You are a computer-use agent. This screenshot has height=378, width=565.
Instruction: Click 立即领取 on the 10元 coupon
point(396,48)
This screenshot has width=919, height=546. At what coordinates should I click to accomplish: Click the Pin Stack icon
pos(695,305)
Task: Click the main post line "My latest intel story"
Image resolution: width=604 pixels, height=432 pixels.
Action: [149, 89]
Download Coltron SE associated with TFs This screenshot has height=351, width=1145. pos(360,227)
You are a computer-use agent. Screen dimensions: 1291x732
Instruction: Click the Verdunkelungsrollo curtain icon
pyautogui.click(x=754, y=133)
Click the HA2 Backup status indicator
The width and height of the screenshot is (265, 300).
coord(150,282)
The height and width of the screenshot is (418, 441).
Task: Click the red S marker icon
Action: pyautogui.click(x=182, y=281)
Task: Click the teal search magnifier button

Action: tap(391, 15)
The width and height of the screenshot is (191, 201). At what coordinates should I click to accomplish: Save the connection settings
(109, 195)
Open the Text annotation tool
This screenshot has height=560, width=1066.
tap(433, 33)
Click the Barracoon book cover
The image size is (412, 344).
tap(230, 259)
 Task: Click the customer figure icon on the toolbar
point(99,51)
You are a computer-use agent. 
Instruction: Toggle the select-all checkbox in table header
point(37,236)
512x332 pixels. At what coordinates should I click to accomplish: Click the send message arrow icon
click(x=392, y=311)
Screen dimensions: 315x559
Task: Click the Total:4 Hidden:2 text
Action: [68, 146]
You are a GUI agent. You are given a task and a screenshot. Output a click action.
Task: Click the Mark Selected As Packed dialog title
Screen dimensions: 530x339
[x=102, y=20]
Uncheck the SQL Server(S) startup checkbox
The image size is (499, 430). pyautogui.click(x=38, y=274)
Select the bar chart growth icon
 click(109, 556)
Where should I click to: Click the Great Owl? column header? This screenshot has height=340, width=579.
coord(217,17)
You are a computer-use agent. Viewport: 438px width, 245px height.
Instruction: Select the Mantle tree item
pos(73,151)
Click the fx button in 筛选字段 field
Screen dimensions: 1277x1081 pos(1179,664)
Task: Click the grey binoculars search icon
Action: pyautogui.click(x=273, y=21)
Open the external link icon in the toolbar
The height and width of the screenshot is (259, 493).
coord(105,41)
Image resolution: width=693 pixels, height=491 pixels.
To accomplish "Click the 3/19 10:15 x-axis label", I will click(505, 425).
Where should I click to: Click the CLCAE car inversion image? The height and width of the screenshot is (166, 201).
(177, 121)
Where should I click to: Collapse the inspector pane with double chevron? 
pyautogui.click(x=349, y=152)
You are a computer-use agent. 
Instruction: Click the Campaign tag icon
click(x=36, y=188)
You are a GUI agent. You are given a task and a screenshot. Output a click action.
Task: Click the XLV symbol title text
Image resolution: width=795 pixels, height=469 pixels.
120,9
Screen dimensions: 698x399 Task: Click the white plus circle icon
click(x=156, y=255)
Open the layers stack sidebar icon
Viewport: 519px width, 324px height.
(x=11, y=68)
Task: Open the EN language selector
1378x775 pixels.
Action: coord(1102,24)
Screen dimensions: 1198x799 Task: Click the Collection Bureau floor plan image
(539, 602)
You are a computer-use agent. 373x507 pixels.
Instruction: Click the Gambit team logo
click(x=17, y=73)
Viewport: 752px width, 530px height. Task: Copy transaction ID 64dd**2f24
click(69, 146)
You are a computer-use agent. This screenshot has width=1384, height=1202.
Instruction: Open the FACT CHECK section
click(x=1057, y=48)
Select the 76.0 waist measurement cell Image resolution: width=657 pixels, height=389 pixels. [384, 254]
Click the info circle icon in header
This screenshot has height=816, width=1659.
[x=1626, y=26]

++++++++++

_Exercise aim:_ Look through the data above. Copy every line with the string "agent" in it.

_Your response:_
You are a computer-use agent. This screenshot has height=378, width=565.
You are a computer-use agent. Screen dimensions: 1291x732
You are a computer-use agent. 
You are a GUI agent. You are given a task and a screenshot. Output a click action.
You are a computer-use agent. Viewport: 438px width, 245px height.
You are a computer-use agent. 
You are a GUI agent. You are given a task and a screenshot. Output a click action.
You are a computer-use agent. 373x507 pixels.
You are a computer-use agent. This screenshot has width=1384, height=1202.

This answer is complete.